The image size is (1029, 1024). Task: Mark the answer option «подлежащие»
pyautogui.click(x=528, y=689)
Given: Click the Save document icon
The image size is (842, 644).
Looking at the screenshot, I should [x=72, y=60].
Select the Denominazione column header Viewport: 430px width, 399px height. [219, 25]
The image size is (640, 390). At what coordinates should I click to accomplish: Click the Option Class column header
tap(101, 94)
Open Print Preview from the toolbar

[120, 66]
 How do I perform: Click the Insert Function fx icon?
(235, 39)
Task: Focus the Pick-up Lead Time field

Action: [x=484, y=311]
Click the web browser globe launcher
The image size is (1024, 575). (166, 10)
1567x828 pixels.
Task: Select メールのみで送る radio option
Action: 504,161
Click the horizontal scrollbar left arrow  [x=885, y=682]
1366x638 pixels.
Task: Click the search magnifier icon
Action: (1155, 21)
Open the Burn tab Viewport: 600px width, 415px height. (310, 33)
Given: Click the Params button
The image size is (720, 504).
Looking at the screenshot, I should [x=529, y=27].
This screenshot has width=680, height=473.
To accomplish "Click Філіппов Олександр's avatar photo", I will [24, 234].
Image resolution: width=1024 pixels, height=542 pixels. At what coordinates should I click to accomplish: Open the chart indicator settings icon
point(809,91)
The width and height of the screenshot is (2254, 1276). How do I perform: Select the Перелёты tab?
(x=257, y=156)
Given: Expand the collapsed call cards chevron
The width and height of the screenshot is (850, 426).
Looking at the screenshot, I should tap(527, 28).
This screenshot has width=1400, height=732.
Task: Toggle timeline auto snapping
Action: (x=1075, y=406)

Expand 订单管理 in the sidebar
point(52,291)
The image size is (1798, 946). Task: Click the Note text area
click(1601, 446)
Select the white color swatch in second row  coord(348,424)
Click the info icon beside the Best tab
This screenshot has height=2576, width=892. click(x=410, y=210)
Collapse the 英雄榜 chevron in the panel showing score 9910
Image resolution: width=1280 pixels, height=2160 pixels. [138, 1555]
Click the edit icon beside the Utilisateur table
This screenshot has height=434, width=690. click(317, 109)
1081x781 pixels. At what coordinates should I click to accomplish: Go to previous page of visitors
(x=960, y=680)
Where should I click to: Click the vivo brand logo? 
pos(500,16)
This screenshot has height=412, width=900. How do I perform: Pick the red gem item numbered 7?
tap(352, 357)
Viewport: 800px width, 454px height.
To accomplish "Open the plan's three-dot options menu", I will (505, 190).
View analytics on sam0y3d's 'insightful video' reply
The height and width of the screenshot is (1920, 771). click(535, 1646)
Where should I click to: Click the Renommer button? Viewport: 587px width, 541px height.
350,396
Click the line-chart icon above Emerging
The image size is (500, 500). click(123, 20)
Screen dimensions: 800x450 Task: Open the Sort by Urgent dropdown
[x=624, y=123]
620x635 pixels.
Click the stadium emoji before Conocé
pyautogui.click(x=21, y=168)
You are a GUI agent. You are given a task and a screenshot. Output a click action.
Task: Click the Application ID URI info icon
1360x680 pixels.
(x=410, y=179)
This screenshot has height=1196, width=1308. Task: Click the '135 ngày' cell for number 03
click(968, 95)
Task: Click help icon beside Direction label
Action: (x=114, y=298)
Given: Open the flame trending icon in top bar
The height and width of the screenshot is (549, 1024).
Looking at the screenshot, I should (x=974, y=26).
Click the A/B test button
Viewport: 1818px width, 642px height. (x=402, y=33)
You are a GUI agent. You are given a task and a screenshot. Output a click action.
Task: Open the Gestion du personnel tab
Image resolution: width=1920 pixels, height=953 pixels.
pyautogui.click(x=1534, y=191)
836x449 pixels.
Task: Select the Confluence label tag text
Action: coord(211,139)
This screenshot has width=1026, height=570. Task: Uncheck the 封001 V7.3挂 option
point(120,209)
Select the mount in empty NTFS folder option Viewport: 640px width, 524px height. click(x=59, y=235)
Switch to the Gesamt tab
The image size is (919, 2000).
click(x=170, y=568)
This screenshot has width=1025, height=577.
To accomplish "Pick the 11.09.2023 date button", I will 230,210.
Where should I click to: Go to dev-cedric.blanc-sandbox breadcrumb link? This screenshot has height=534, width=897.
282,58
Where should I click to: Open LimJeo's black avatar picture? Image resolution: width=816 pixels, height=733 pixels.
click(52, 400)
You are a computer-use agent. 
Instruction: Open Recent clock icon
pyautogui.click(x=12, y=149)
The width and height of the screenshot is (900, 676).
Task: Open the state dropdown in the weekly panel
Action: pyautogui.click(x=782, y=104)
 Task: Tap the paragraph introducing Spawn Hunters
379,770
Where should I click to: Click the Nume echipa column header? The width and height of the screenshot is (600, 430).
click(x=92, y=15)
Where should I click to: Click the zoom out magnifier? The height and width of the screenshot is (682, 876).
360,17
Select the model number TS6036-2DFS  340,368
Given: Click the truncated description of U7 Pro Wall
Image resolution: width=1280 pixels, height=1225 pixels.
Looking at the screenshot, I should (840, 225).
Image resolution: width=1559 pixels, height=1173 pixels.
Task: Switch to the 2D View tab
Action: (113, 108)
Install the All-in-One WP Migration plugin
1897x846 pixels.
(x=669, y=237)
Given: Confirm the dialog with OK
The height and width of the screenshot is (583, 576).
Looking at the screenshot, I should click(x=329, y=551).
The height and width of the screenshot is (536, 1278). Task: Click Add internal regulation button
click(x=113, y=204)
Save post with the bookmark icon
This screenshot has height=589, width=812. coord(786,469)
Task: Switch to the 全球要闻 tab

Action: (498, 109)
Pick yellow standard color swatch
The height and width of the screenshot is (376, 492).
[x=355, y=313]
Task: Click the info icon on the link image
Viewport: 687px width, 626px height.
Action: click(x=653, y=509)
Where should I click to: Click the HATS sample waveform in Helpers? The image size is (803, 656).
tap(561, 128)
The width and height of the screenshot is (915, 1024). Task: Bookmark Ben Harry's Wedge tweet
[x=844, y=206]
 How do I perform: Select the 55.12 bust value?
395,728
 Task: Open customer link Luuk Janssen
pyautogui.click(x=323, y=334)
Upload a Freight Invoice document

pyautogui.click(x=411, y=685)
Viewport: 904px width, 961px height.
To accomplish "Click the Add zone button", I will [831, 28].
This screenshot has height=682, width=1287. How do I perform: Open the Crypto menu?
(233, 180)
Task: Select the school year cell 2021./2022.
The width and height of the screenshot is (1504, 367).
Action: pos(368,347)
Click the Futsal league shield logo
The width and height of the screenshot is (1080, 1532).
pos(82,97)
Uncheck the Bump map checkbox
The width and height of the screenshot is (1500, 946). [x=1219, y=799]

• PROMPT: Repeat each line above exactly as it stands.

• RESULT FOR THIS TASK:
The image size is (1029, 1024). Task: Mark the answer option «подлежащие»
pyautogui.click(x=528, y=689)
Given: Click the Save document icon
The image size is (842, 644).
Looking at the screenshot, I should [x=72, y=60].
Select the Denominazione column header Viewport: 430px width, 399px height. [219, 25]
The image size is (640, 390). At what coordinates should I click to accomplish: Click the Option Class column header
tap(101, 94)
Open Print Preview from the toolbar

[120, 66]
 How do I perform: Click the Insert Function fx icon?
(235, 39)
Task: Focus the Pick-up Lead Time field

Action: [x=484, y=311]
Click the web browser globe launcher
The image size is (1024, 575). (166, 10)
1567x828 pixels.
Task: Select メールのみで送る radio option
Action: 504,161
Click the horizontal scrollbar left arrow  [x=885, y=682]
1366x638 pixels.
Task: Click the search magnifier icon
Action: (1155, 21)
Open the Burn tab Viewport: 600px width, 415px height. (310, 33)
Given: Click the Params button
The image size is (720, 504).
Looking at the screenshot, I should [x=529, y=27].
This screenshot has width=680, height=473.
To accomplish "Click Філіппов Олександр's avatar photo", I will [24, 234].
Image resolution: width=1024 pixels, height=542 pixels. At what coordinates should I click to accomplish: Open the chart indicator settings icon
point(809,91)
The width and height of the screenshot is (2254, 1276). How do I perform: Select the Перелёты tab?
(x=257, y=156)
Given: Expand the collapsed call cards chevron
The width and height of the screenshot is (850, 426).
Looking at the screenshot, I should tap(527, 28).
This screenshot has width=1400, height=732.
Task: Toggle timeline auto snapping
Action: (x=1075, y=406)

Expand 订单管理 in the sidebar
point(52,291)
The image size is (1798, 946). Task: Click the Note text area
click(1601, 446)
Select the white color swatch in second row  coord(348,424)
Click the info icon beside the Best tab
This screenshot has height=2576, width=892. click(x=410, y=210)
Collapse the 英雄榜 chevron in the panel showing score 9910
Image resolution: width=1280 pixels, height=2160 pixels. [138, 1555]
Click the edit icon beside the Utilisateur table
This screenshot has height=434, width=690. click(317, 109)
1081x781 pixels. At what coordinates should I click to accomplish: Go to previous page of visitors
(x=960, y=680)
Where should I click to: Click the vivo brand logo? 
pos(500,16)
This screenshot has height=412, width=900. How do I perform: Pick the red gem item numbered 7?
tap(352, 357)
Viewport: 800px width, 454px height.
To accomplish "Open the plan's three-dot options menu", I will (505, 190).
View analytics on sam0y3d's 'insightful video' reply
The height and width of the screenshot is (1920, 771). click(535, 1646)
Where should I click to: Click the Renommer button? Viewport: 587px width, 541px height.
350,396
Click the line-chart icon above Emerging
The image size is (500, 500). click(123, 20)
Screen dimensions: 800x450 Task: Open the Sort by Urgent dropdown
[x=624, y=123]
620x635 pixels.
Click the stadium emoji before Conocé
pyautogui.click(x=21, y=168)
You are a GUI agent. You are given a task and a screenshot. Output a click action.
Task: Click the Application ID URI info icon
1360x680 pixels.
(x=410, y=179)
This screenshot has height=1196, width=1308. Task: Click the '135 ngày' cell for number 03
click(968, 95)
Task: Click help icon beside Direction label
Action: (x=114, y=298)
Given: Open the flame trending icon in top bar
The height and width of the screenshot is (549, 1024).
Looking at the screenshot, I should (x=974, y=26).
Click the A/B test button
Viewport: 1818px width, 642px height. (x=402, y=33)
You are a GUI agent. You are given a task and a screenshot. Output a click action.
Task: Open the Gestion du personnel tab
Image resolution: width=1920 pixels, height=953 pixels.
pyautogui.click(x=1534, y=191)
836x449 pixels.
Task: Select the Confluence label tag text
Action: coord(211,139)
This screenshot has width=1026, height=570. Task: Uncheck the 封001 V7.3挂 option
point(120,209)
Select the mount in empty NTFS folder option Viewport: 640px width, 524px height. click(x=59, y=235)
Switch to the Gesamt tab
The image size is (919, 2000).
click(x=170, y=568)
This screenshot has width=1025, height=577.
To accomplish "Pick the 11.09.2023 date button", I will 230,210.
Where should I click to: Go to dev-cedric.blanc-sandbox breadcrumb link? This screenshot has height=534, width=897.
282,58
Where should I click to: Open LimJeo's black avatar picture? Image resolution: width=816 pixels, height=733 pixels.
click(52, 400)
You are a computer-use agent. 
Instruction: Open Recent clock icon
pyautogui.click(x=12, y=149)
The width and height of the screenshot is (900, 676).
Task: Open the state dropdown in the weekly panel
Action: pyautogui.click(x=782, y=104)
 Task: Tap the paragraph introducing Spawn Hunters
379,770
Where should I click to: Click the Nume echipa column header? The width and height of the screenshot is (600, 430).
click(x=92, y=15)
Where should I click to: Click the zoom out magnifier? The height and width of the screenshot is (682, 876).
360,17
Select the model number TS6036-2DFS  340,368
Given: Click the truncated description of U7 Pro Wall
Image resolution: width=1280 pixels, height=1225 pixels.
Looking at the screenshot, I should (840, 225).
Image resolution: width=1559 pixels, height=1173 pixels.
Task: Switch to the 2D View tab
Action: (113, 108)
Install the All-in-One WP Migration plugin
1897x846 pixels.
(x=669, y=237)
Given: Confirm the dialog with OK
The height and width of the screenshot is (583, 576).
Looking at the screenshot, I should click(x=329, y=551).
The height and width of the screenshot is (536, 1278). Task: Click Add internal regulation button
click(x=113, y=204)
Save post with the bookmark icon
This screenshot has height=589, width=812. coord(786,469)
Task: Switch to the 全球要闻 tab

Action: (498, 109)
Pick yellow standard color swatch
The height and width of the screenshot is (376, 492).
[x=355, y=313]
Task: Click the info icon on the link image
Viewport: 687px width, 626px height.
Action: click(x=653, y=509)
Where should I click to: Click the HATS sample waveform in Helpers? The image size is (803, 656).
tap(561, 128)
The width and height of the screenshot is (915, 1024). Task: Bookmark Ben Harry's Wedge tweet
[x=844, y=206]
 How do I perform: Select the 55.12 bust value?
395,728
 Task: Open customer link Luuk Janssen
pyautogui.click(x=323, y=334)
Upload a Freight Invoice document

pyautogui.click(x=411, y=685)
Viewport: 904px width, 961px height.
To accomplish "Click the Add zone button", I will [831, 28].
This screenshot has height=682, width=1287. How do I perform: Open the Crypto menu?
(233, 180)
Task: Select the school year cell 2021./2022.
The width and height of the screenshot is (1504, 367).
Action: pos(368,347)
Click the Futsal league shield logo
The width and height of the screenshot is (1080, 1532).
pos(82,97)
Uncheck the Bump map checkbox
The width and height of the screenshot is (1500, 946). [x=1219, y=799]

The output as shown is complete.